In the ViTAWiN research project, a medical manikin was to be integrated into the VR training. The goal was to haptically augment the virtual patient by displaying it with the position, orientation and body pose corresponding to the real manikin, allowing users to haptically interact, i.e. touch, the virtual patient. The medical manikin thus serves as a haptic proxy for the virtual patient.

We explored various approaches of determining the manikin's position, orientation and body pose, and finally chose to use OpenPose, a Deep Learning-based optical body keypoint detector, to process images of the manikin taken by the HMD's integrated stereo camera.

For the full details on our approach, please see our Open Access paper: "Estimating the Pose of a Medical Manikin for Haptic Augmentation of a Virtual Patient in Mixed Reality Training".

Pose Estimation Using Body Keypoint Detection

Pose estimation is the task of finding the rotation angles of all the mechanical joints that connect the various limbs of the medical manikin. Typically, a manikin has far fewer joints than a real human body.

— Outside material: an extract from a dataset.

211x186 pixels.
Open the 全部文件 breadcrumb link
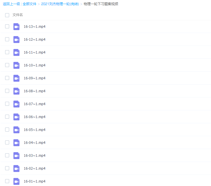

A body keypoint is a "landmark" on the human body, such as nose, eyes, ears, elbows, shoulders, knees, ankles, etc. The detection of such points in camera images of people has become a standard task for many applications. With the advent of Deep Learning, keypoint detection quality and performance has been greatly improved using Convolutional Neural Networks (CNNs).

In ViTAWiN, we build on body keypoint detection to estimate the pose of the medical manikin. We capture the manikin using the cameras built into our HMD (Valve Index) from different perspectives and employ OpenPose, an open source body keypoint detector that uses GPU computing, to locate the keypoints of the manikin in the camera images. Since manikins are modeled after humans, standard body keypoint detectors can be applied without the need for specialized training.

Keypoint detection alone does not provide any 3D information, which we need for our Virtual Reality application. Therefore, we take images from multiple perspectives, and make use of the fact that the cameras are mounted to the HMD, which is tracked by the SteamVR tracking system. After performing some calibration steps, we then know where the camera was located when each image was taken. This, in turn, allows us to employ triangulation and compute 3D keypoint coordinates from multiple 2D observations.

The 3D keypoint data is then used to obtain an initial estimate of the manikin's position and orientation. The final step is a non-linear optimization that takes into account all observed keypoints and tries to rotate the virtual patient's limbs in such a way that its keypoints line up with the keypoints of the manikin.

In a simple evaluation we measured an average accuracy of 4 cm, which refers to the distance between various points on the manikin and the same points on the virtual patient. While this needs to be improved in order to be applicable for precise haptic tasks, we believe it to be sufficient for simple social interactions, such as touching the patient's shoulder to give comfort.